AJI - IJTI Kutuk Tindakan Intimidatif Polisi terhadap Jurnalis saat Liput Demo di Mapolda Sultra
HALUANRAKYAT.com, KENDARI - Dua jurnalis di Kota Kendari, Sulawesi menjadi korban kekerasan dan intimidasi sejumlah oknum aparat kepolisian saat meliput unjuk rasa mahasiswa di Markas Polda Sulawesi Tenggara (Sultra), Rabu petang, 28 Oktober 2020.
Ilfa (perempuan) jurnalis sultrademo.com dan Hardiyanto (laki-laki), jurnalis mediakendari.com, dirampas alat kerjanya lalu dihapus dokumentasi foto dan video yang mereka rekam menggunakan telefon selulernya saat sejumlah oknum polisi menangkap dan menganiaya beberapa orang pengunjuk rasa.
Ilfa dan Hardiyanto, meliput unjuk rasa mahasiswa di Polda Sultra, tepat hari sumpah pemuda. Tuntutan pengunjuk rasa, Polda Sultra, segera menuntaskan kasus kematian Randi dan Yusuf, yang meninggal dunia saat unjuk rasa menolak sejumlah Rancangan Undang-Undang Kontroversi pada September 2019.
Sebelum menghapus foto dan video, kedua jurnalis dibawa ke pos provos di pintu masuk Mapolda Sultra. Ilfa diperiksa oleh sejumlah oknum Polwan dan Hardiyanto diperiksa sejumlah oknum Polisi pria di pos itu.
Keterangan Ilfa, sejumlah oknum polwan membuka galeri ponselnya, untuk menghapus foto dan dokumentasi sejumlah polisi menangkap pengunjuk rasa. Bahkan aplikasi Facebook dan percakapan WhatsApp pribadinya juga dibuka oleh sejumlah oknum polwan yang memeriksanya.
Sementara Hardiyanto, tidak jauh dari Ilfa, juga mengalami hal yang sama, diperiksa oleh sejumlah polisi di Pos Propam Polda Sultra. Polselnya diperiksa dan ia diminta menghapus rekaman video saat sejumlah oknum polisi melakukan kekerasan terhadap pengunjuk rasa. Ia bahkan diancam akan ditampar jika tak menuruti kemauan polisi itu.
Kasus intimidasi dan kekerasan terhadap jurnalis di Kendari terus berulang. Aliansi Jurnalis Independen (AJI) Kendari dan Ikatan Jurnalis Televisi Indonesia (IJTI) Sultra mencatat, pada 2019 lalu, sebanyak sembilan jurnalis mengalami intimidasi dan penghalang-halangan saat liputan oleh polisi. Bahkan, beberapa jurnalis dipaksa untuk menghapus rekaman video penangkapan massa aksi.

Bahan Tersedia:
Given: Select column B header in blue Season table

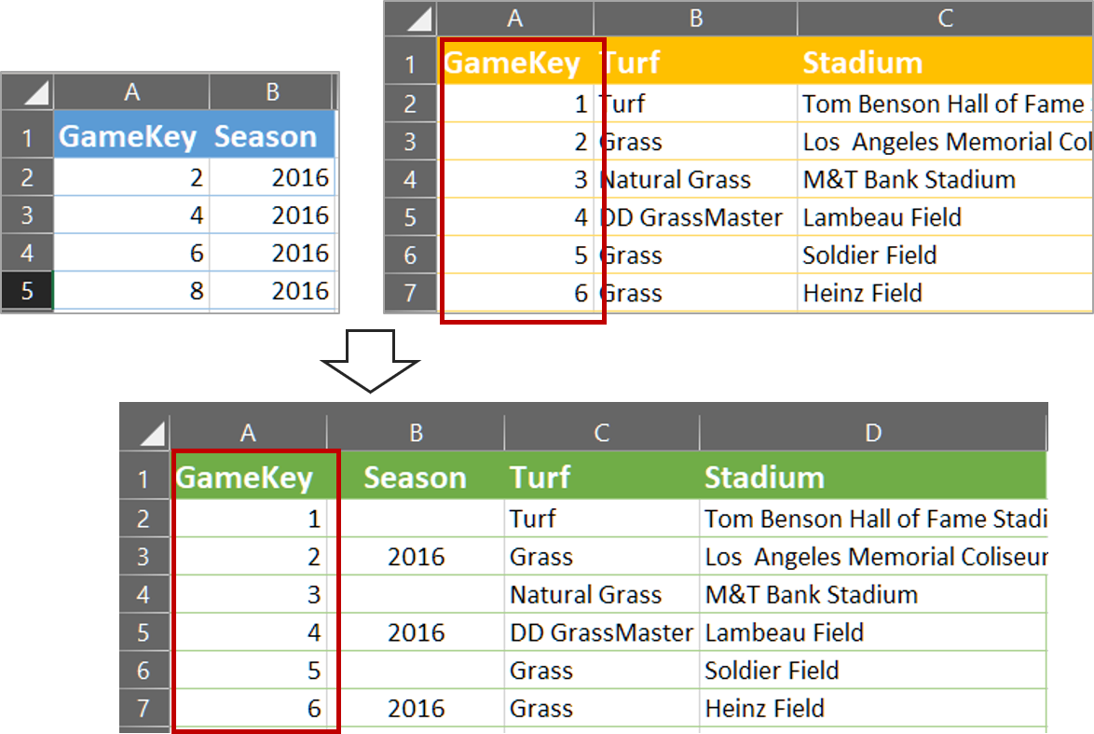Looking at the screenshot, I should [x=272, y=91].
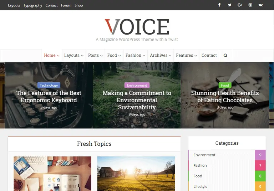This screenshot has height=191, width=274.
Task: Open the Google Plus social icon
Action: click(240, 5)
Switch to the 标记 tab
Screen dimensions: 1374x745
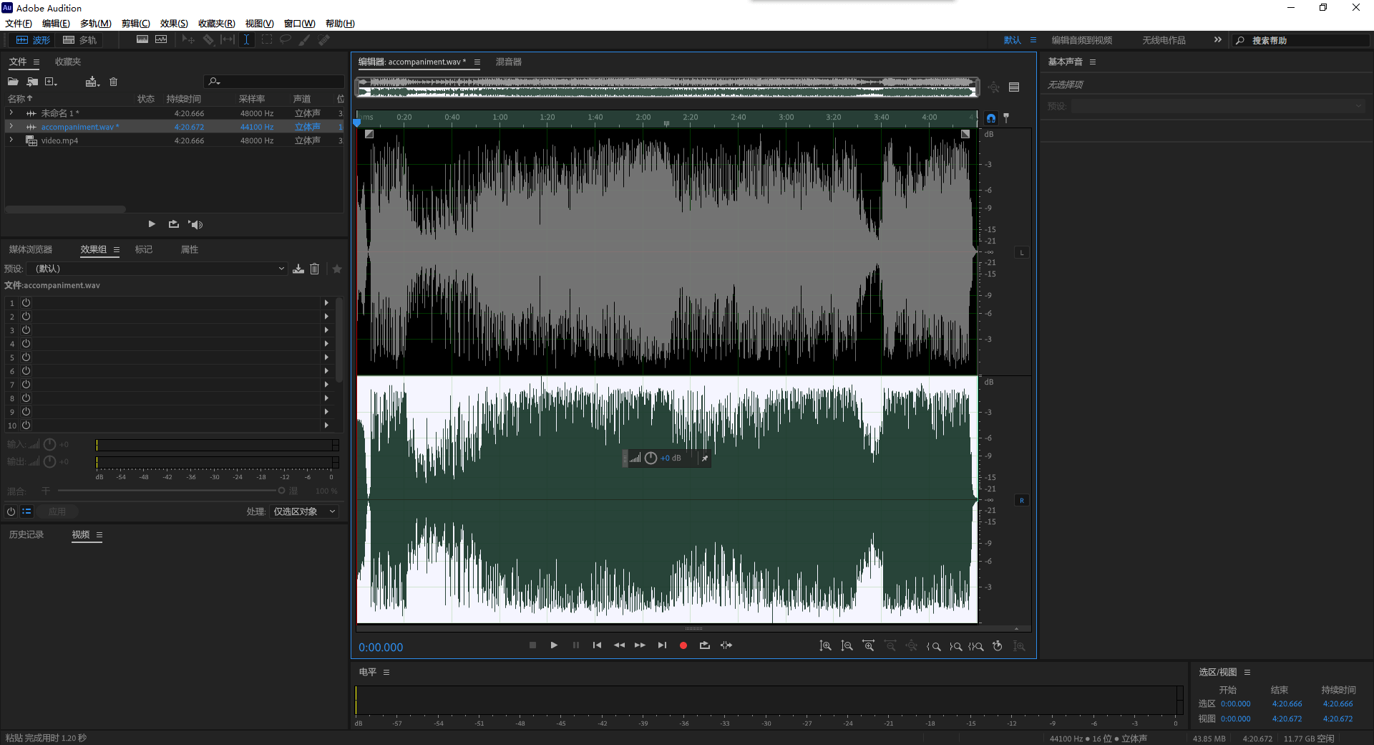pyautogui.click(x=143, y=249)

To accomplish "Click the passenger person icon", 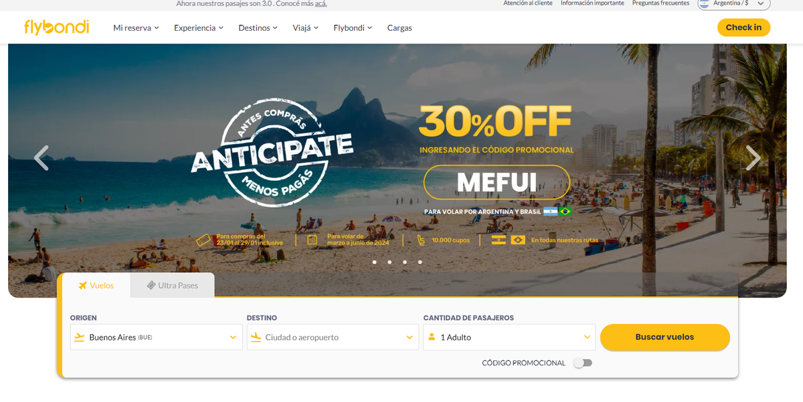I will pos(432,337).

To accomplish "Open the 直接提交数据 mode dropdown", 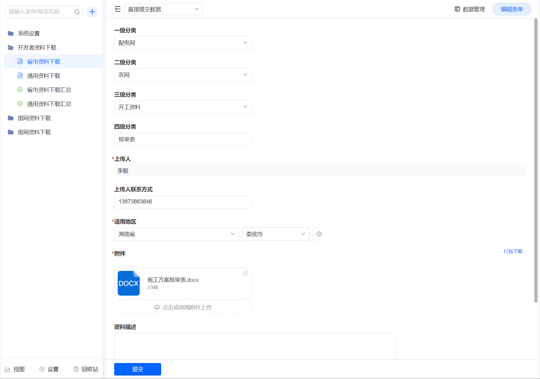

Permintaan 1:
Menurut catatan AJI Kendari dan IJTI Sultra dalam berita tentang intimidasi jurnalis, berapa jurnalis yang mengalami intimidasi dan penghalang-halangan oleh polisi saat liputan pada 2019?
Permintaan 2:
Ubah paragraf yang diawali "Sementara Hardiyanto, tidak jauh dari Ilfa" dalam berita tentang intimidasi jurnalis menjadi daftar poin yang memuat fakta-fakta utamanya.
Permintaan 3:
Teruskan berita tentang intimidasi jurnalis di Mapolda Sultra mulai dari kalimat sesudah kalimat terakhirnya.
Baris-baris data tidak ada kaitannya dengan berita tentang intimidasi jurnalis.

Hasil Tugas 1:
Sembilan jurnalis.

Hasil Tugas 2:
- Hardiyanto, yang berada tidak jauh dari Ilfa, juga diperiksa sejumlah polisi di Pos Propam Polda Sultra.
- Ponselnya diperiksa.
- Ia diminta menghapus rekaman video saat sejumlah oknum polisi melakukan kekerasan terhadap pengunjuk rasa.
- Ia diancam akan ditampar jika tidak menuruti kemauan polisi.

Hasil Tugas 3:
Terhadap hal itu, jurnalis sudah melaporkan oknum polisi ke Propam dan SPKT Polda Sultra. Namun, hingga saat ini, laporan itu tidak diproses oleh polisi.
Hal itu kontras dengan kesepakatan bersama antara Polri dan Dewan Pers terkait perlindungan jurnalis. Undang-Undang Nomor 40 tahun 1999 tentang Pers. Pasal 4, ayat 1 kemerdekaan pers dijamin sebagai hak asasi warga negara. pasal 8; Dalam melaksanakan profesinya, wartawan mendapat perlindungan hukum.
Pada pasal 18, (1) Setiap orang yang secara melawan hukum dengan sengaja melakukan tindakan yang berakibat menghambat atau menghalangi kerja jurnalis, dipidana dengan pidana penjara paling lama dua tahun atau denda paling banyak Rp. 500.000.000 (lima ratus juta rupiah).
Atas tindakan yang terus terulang ini, Aliansi Jurnalis Independen (AJI) Kendari dan Pengurus Daerah Ikatan Jurnalis Televisi Indonesia (IJTI) Sulawesi Tenggara (Sultra), menyatakan sikap:
1. Mengutuk tindakan sejumlah oknum polisi (Polda Sultra) yang melakukan kekerasan terhadap dua jurnalis di Kendari, saat meliput unjuk rasa di Mapolda Sultra, Rabu 28 Oktober 2020.
2. AJI dan IJTI akan melaporkan kasus kekerasan ini di Porpam Polda Sultra, dan mengawal hingga tuntas.
3. Mendesak Kapolda Sultra, Irjen Pol Yan Sultra Indrajaya, mengusut dan memberi sanksi kepada anggotanya yang menghalangi kerja-kerja jurnalis saat peliputan.
4. Tindakan sejumlah oknum polisi yang menghalangi, mengintimadasi dan kekerasan terhadap jurnalis melanggar Pasal 18 ayat 1, Undang-Undang nomor 40 tahun 1999 tentang pers.
5. Mengimbau polisi dan semua pihak menghormati tugas jurnalis saat melakukan peliputan di lapangan, karena dilindungi undang-undang.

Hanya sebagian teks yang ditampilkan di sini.